In [None]:
folder_path = 'raw_data/kana_colourpreferencequalia-master/data'
response_type = 'similarity'

In [None]:
import os
import pickle as pkl
import sys
sys.path.append('/Users/kana/Library/Mobile Documents/com~apple~CloudDocs/Codes/GWOT_colorprefrencequalia')
import numpy as np
import pandas as pd
import sklearn
import csv
from scipy.stats import pearsonr, spearmanr
import matplotlib.pyplot as plt
from matplotlib.patches import Rectangle
from mpl_toolkits.mplot3d import Axes3D
from sklearn.manifold import MDS
import seaborn as sns
import ot
import plotly.graph_objs as go
import plotly.express as px
from mpl_toolkits.axes_grid1 import make_axes_locatable
import utilityFunctions
print(sys.path)
from itertools import combinations
import math

In [None]:
def filter_practice_trials(df):
    """
    Filters out rows where the 'practice_trial' column has a value of 1.

    Args:
    - df (DataFrame): The input dataframe containing a 'practice_trial' column.

    Returns:
    - DataFrame: A filtered dataframe with rows where 'practice_trial' is not 1.
    """
    return df[df['practice_trial'] != 1]

def filter_response_type(df, response_type):
    """
    Filters the dataframe to include only rows with a specific response type.

    Args:
    - df (DataFrame): The input dataframe containing a 'response_type' column.
    - response_type (str): The specific response type to filter by.

    Returns:
    - DataFrame: A filtered dataframe containing only rows where 'response_type' matches the specified value.
    """
    return df[df['response_type'] == response_type]

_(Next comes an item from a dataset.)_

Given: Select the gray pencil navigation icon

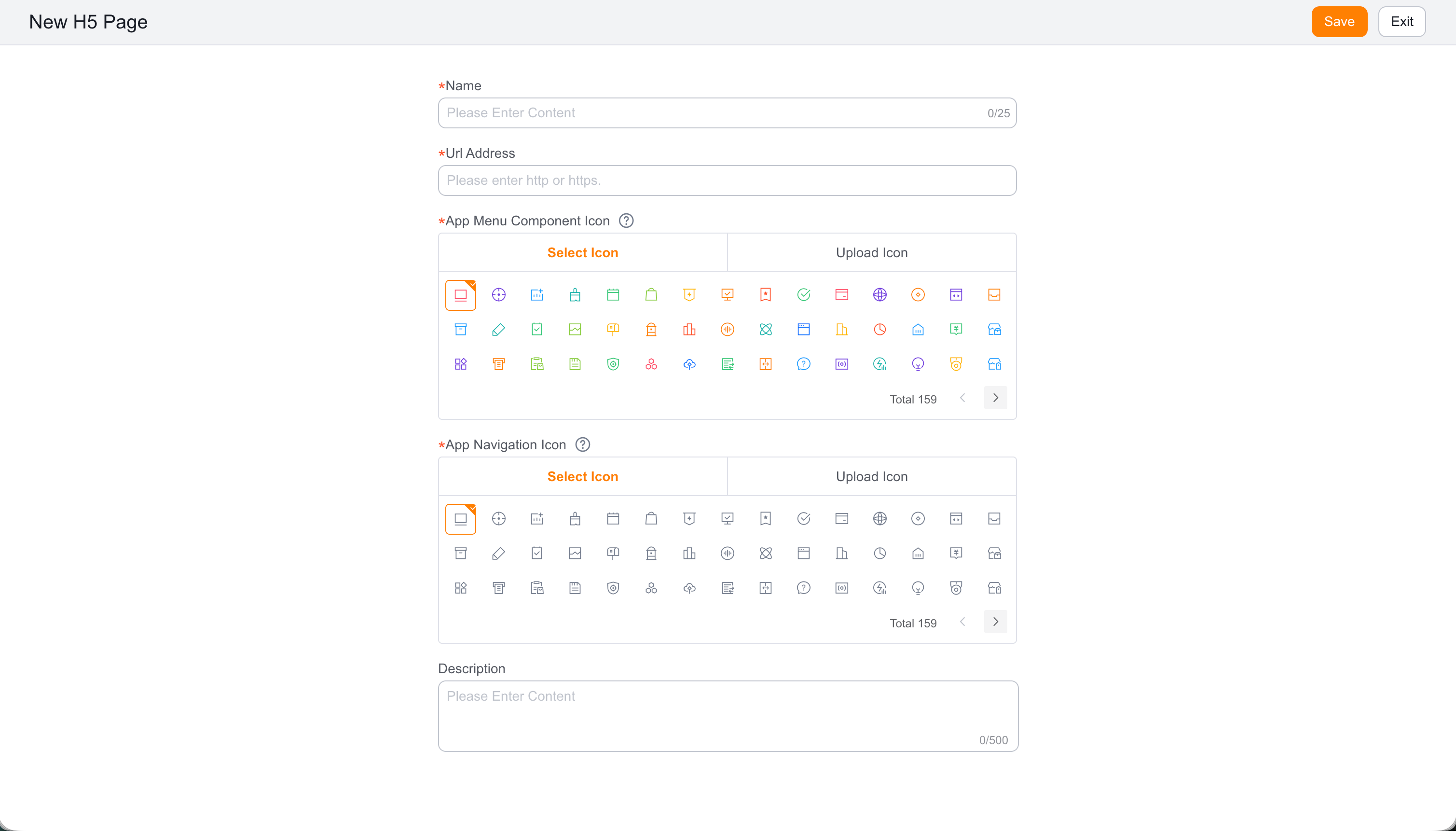Looking at the screenshot, I should tap(498, 553).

def extract_first_trial_indices(df, num_trials):
    """
    Extracts the first N trial indices from the dataframe.

    Args:
    - df (DataFrame): The input dataframe containing a 'trials.thisIndex' column.
    - num_trials (int): The number of trial indices to extract.

    Returns:
    - List: A list of the first N trial indices.
    """
    return df['trials.thisIndex'].iloc[:num_trials].tolist()

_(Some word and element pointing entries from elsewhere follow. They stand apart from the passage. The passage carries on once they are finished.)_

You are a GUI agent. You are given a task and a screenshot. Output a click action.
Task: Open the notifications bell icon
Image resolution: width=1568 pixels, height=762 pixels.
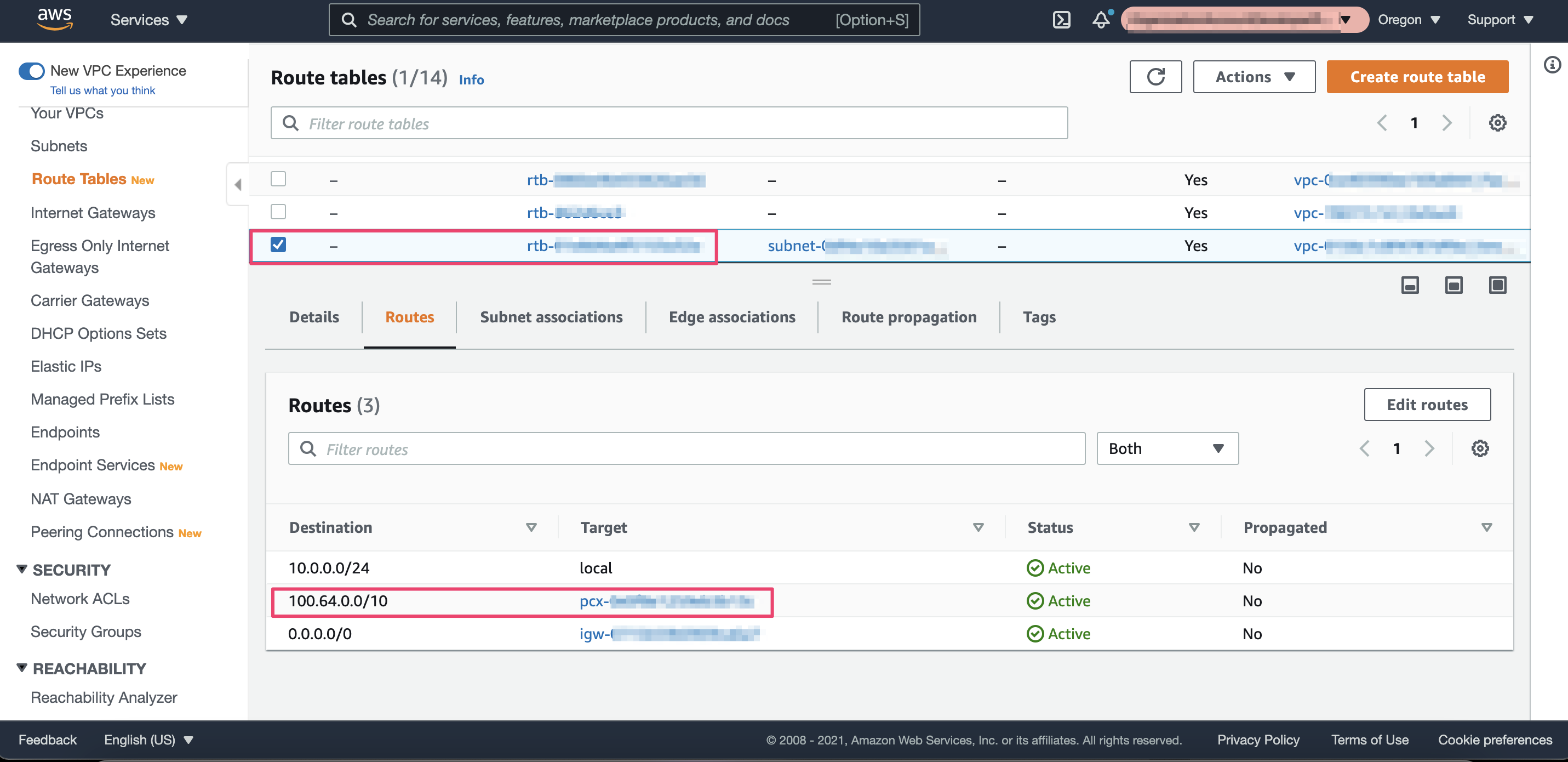1101,20
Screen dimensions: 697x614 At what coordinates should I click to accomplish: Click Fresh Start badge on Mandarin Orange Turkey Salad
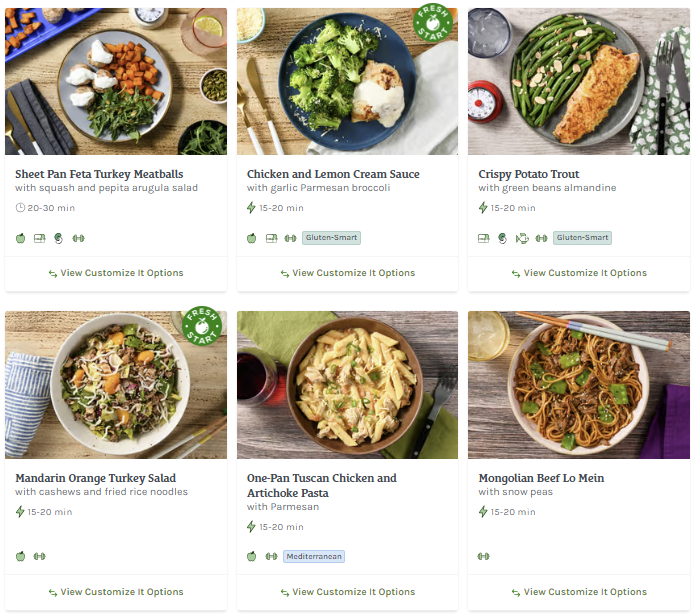pyautogui.click(x=202, y=327)
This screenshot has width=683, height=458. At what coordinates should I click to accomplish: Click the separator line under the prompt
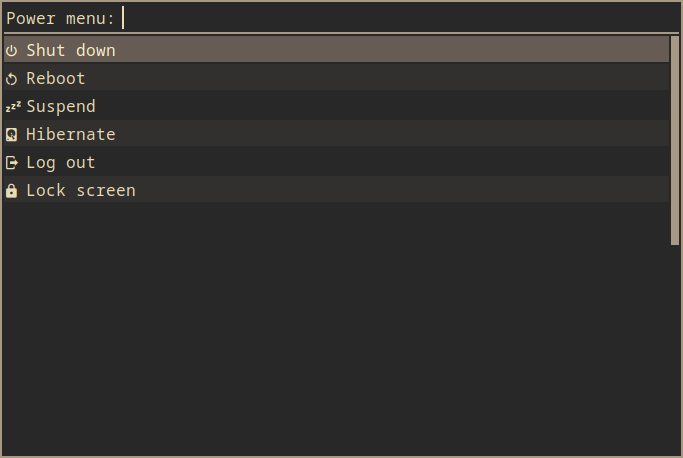pos(341,33)
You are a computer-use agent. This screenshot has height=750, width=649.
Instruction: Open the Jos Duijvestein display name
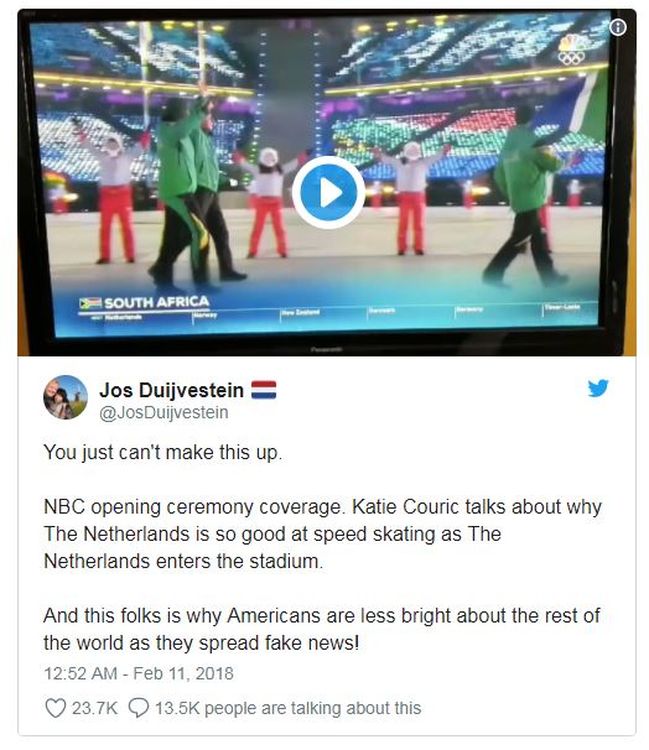coord(171,390)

def transform_indices(df, trial_indices):
    """
    Maps the given trial indices to a sequential range and adds a new column, 'transformed_index'.

    Args:
    - df (DataFrame): The input dataframe containing a 'trials.thisIndex' column.
    - trial_indices (List): A list of trial indices to map to a sequential range.

    Returns:
    - DataFrame: A filtered dataframe with an added 'transformed_index' column where the indices are sequentially mapped.
    """
    filtered_df = df[df['trials.thisIndex'].isin(trial_indices)]
    unique_indices = list(filtered_df['trials.thisIndex'].unique())
    index_mapping = {original: new for new, original in enumerate(unique_indices, start=1)}
    filtered_df['transformed_index'] = filtered_df['trials.thisIndex'].map(index_mapping)
    return filtered_df


def calculate_response_correlation(filtered_df):
    """
    Calculates response pairs and their correlation.

    Args:
    - filtered_df (DataFrame): The filtered dataframe grouped by 'transformed_index'
                               and containing a 'response' column.

    Returns:
    - float: The correlation value between the first and second responses in the response pairs.
             Returns None if no valid response pairs exist.
    """
    grouped = filtered_df.groupby('transformed_index')
    response_pairs = []

    for transformed_index, group in grouped:
        y = group['response'].tolist()

        if len(y) == 2:  # Only consider pairs of responses
            response_pairs.append(y)

    # Calculate correlation
    if response_pairs:
        first_responses = [pair[0] for pair in response_pairs]
        second_responses = [pair[1] for pair in response_pairs]
        correlation = pd.Series(first_responses).corr(pd.Series(second_responses))
    else:
        correlation = None

    return correlation

def plot_scatter_with_connections_and_correlation(ax, filtered_df, pair_correlation, custom_title_prefix):
    """
    Plots scatter points and connections for the first and second halves of the data,
    and displays the plot with the provided correlation value in the title.

    Args:
    - ax: axes to plot on (from plt.gca() or  plt.sca())
    - filtered_df (DataFrame): A filtered dataframe with 'transformed_index' and 'response' columns.
    - pair_correlation (float): The pre-computed correlation value to display in the plot title.
    - custom_title_prefix (str): A custom string to include as a prefix in the plot title.

    Returns:
    - None: The function generates a plot and displays it.
    """
    #plt.figure(figsize=(10, 6))

    # Split the dataframe into two halves
    midpoint = len(filtered_df) // 2
    first_half = filtered_df.iloc[:midpoint]
    second_half = filtered_df.iloc[midpoint:]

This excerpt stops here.